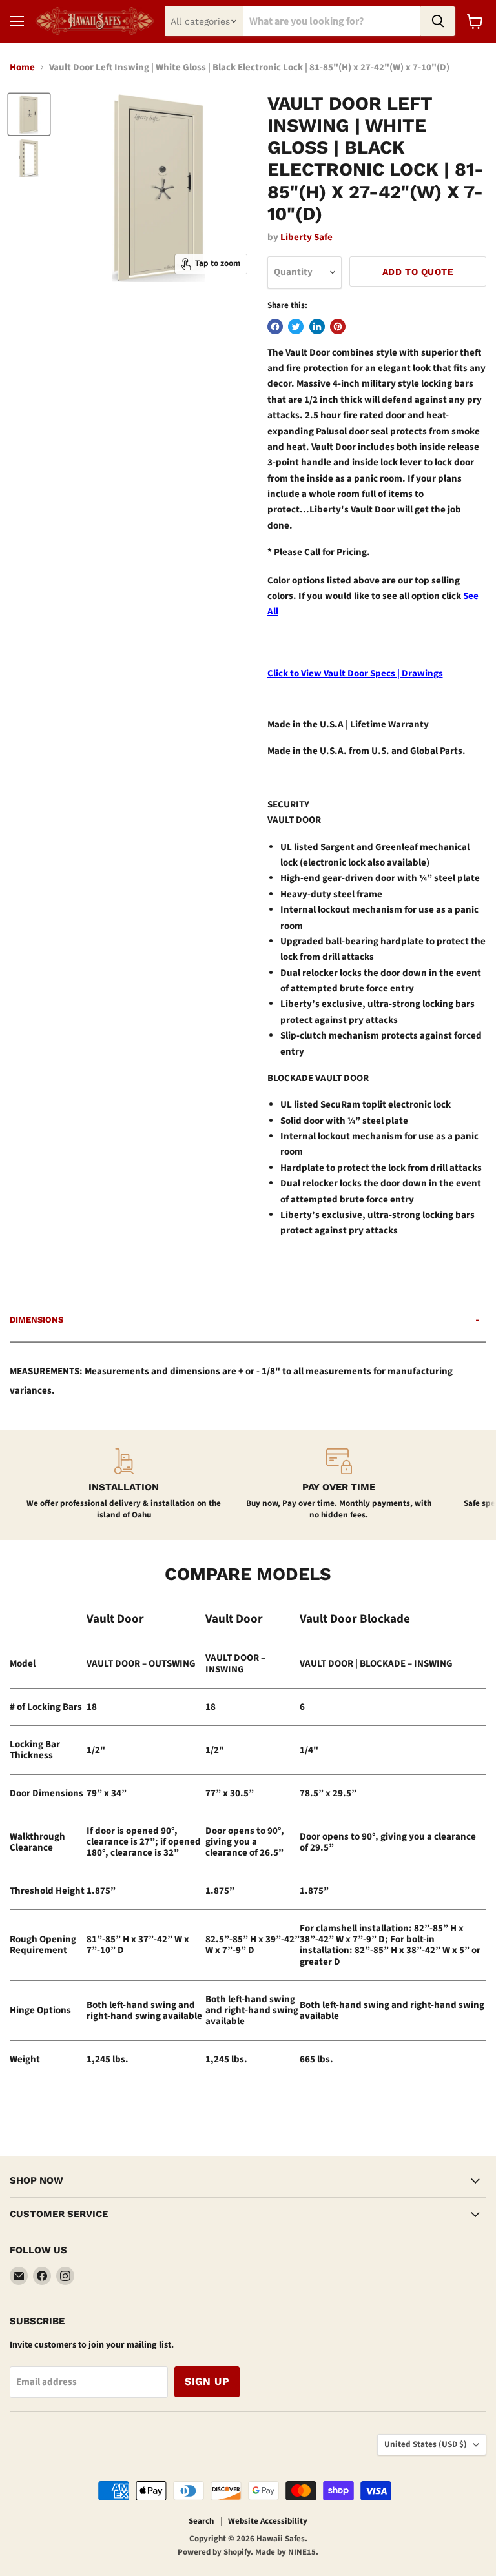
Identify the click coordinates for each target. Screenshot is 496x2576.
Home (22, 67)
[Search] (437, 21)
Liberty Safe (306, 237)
--
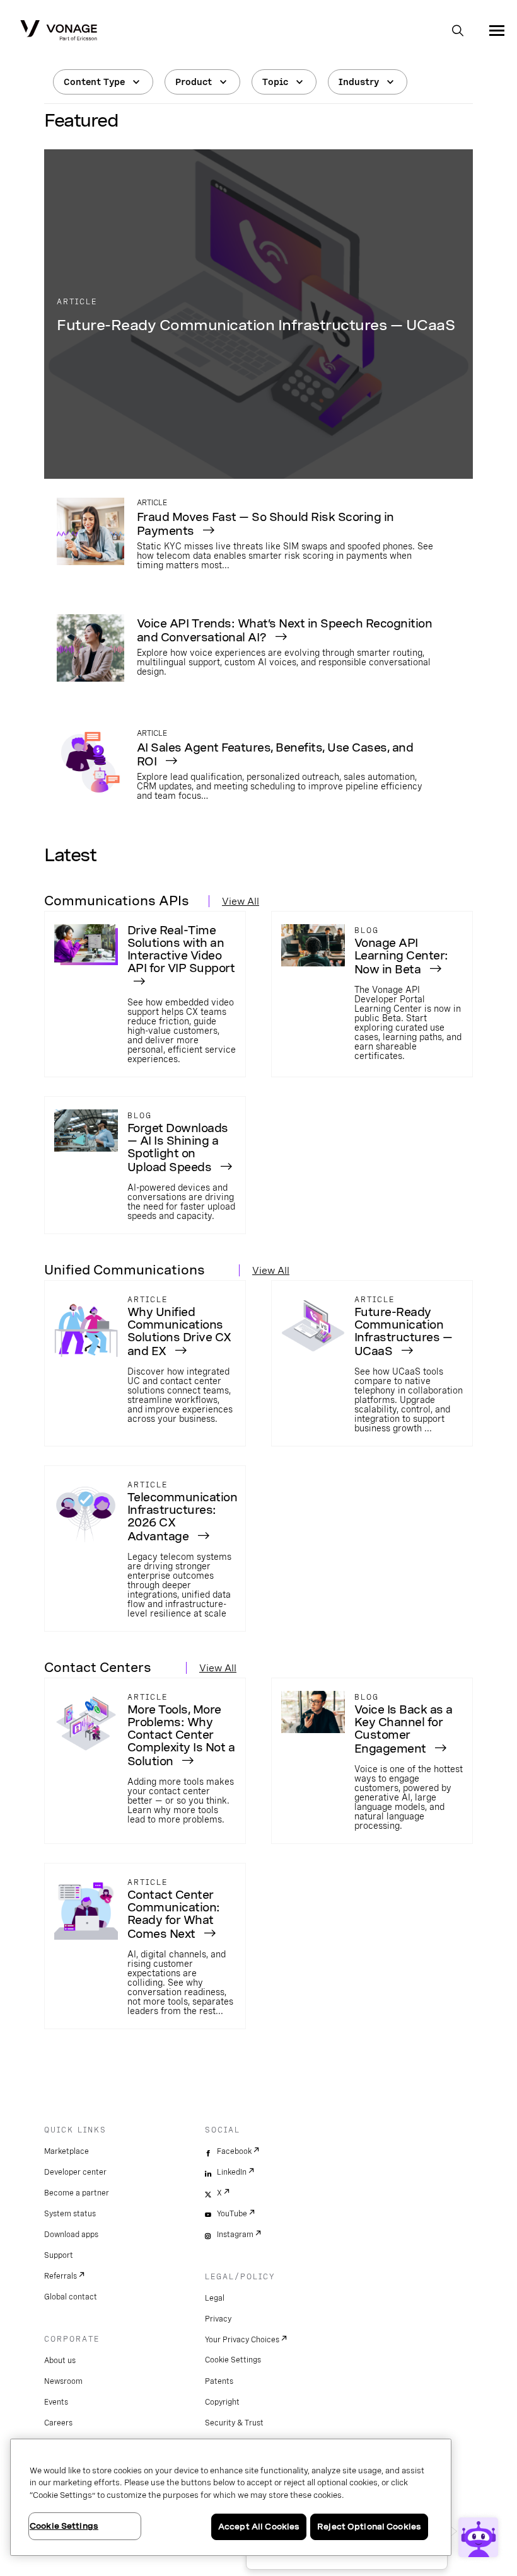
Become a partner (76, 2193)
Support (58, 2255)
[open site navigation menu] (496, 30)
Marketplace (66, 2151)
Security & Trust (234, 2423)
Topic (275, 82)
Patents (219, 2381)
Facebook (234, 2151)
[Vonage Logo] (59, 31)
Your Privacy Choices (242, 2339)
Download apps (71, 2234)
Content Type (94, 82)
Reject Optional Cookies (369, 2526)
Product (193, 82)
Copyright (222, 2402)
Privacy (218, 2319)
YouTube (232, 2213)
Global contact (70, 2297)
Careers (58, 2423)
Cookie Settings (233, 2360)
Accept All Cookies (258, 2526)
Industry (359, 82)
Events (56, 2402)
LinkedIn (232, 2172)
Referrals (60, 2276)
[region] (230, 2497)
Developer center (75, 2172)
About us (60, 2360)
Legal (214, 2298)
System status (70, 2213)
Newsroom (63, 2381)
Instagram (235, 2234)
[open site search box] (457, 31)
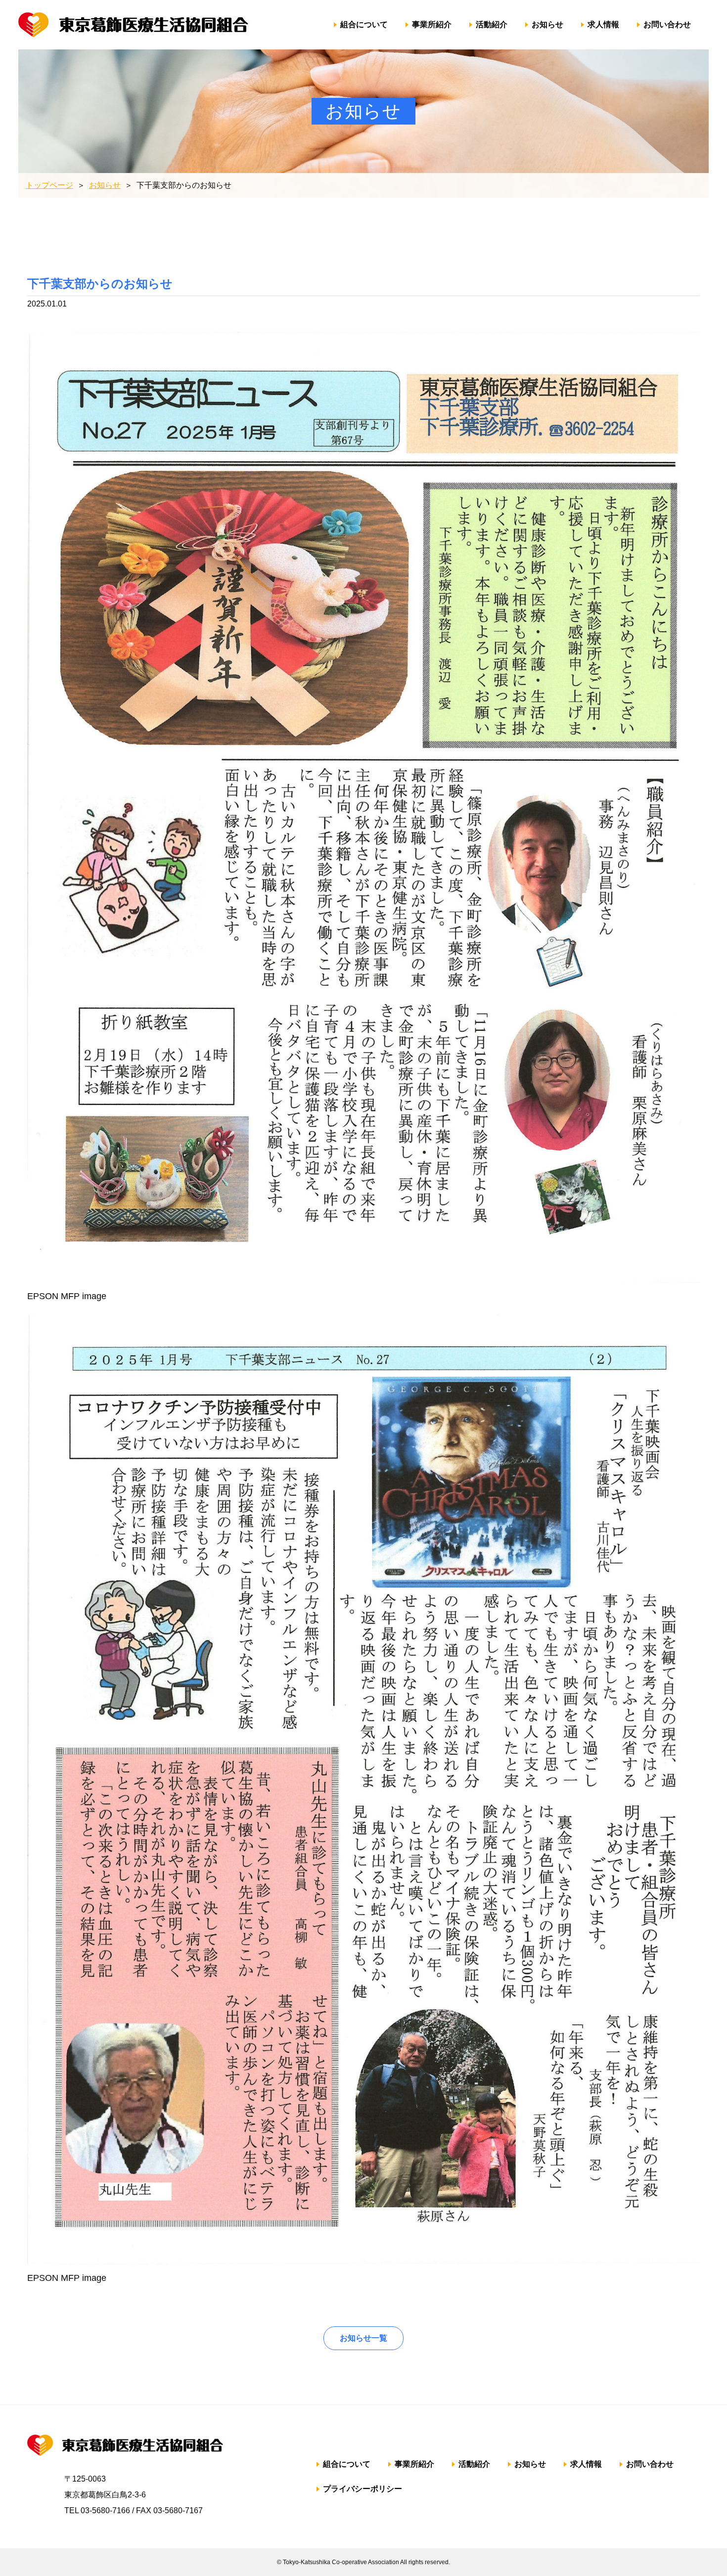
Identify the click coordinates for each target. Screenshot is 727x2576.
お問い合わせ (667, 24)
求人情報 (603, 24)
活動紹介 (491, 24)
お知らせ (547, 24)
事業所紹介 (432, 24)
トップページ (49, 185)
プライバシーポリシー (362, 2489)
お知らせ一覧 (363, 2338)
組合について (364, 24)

[PROBLEM REQUIREMENTS]
Among the entries above, copy exactly only the lines starting with the one containing "Screenshot is 496x2576." and going through the one containing "Liberty Safe (306, 237)", both ends included.

[RESPONSE]
Identify the click coordinates for each target. Screenshot is 496x2576.
Home (22, 67)
[Search] (437, 21)
Liberty Safe (306, 237)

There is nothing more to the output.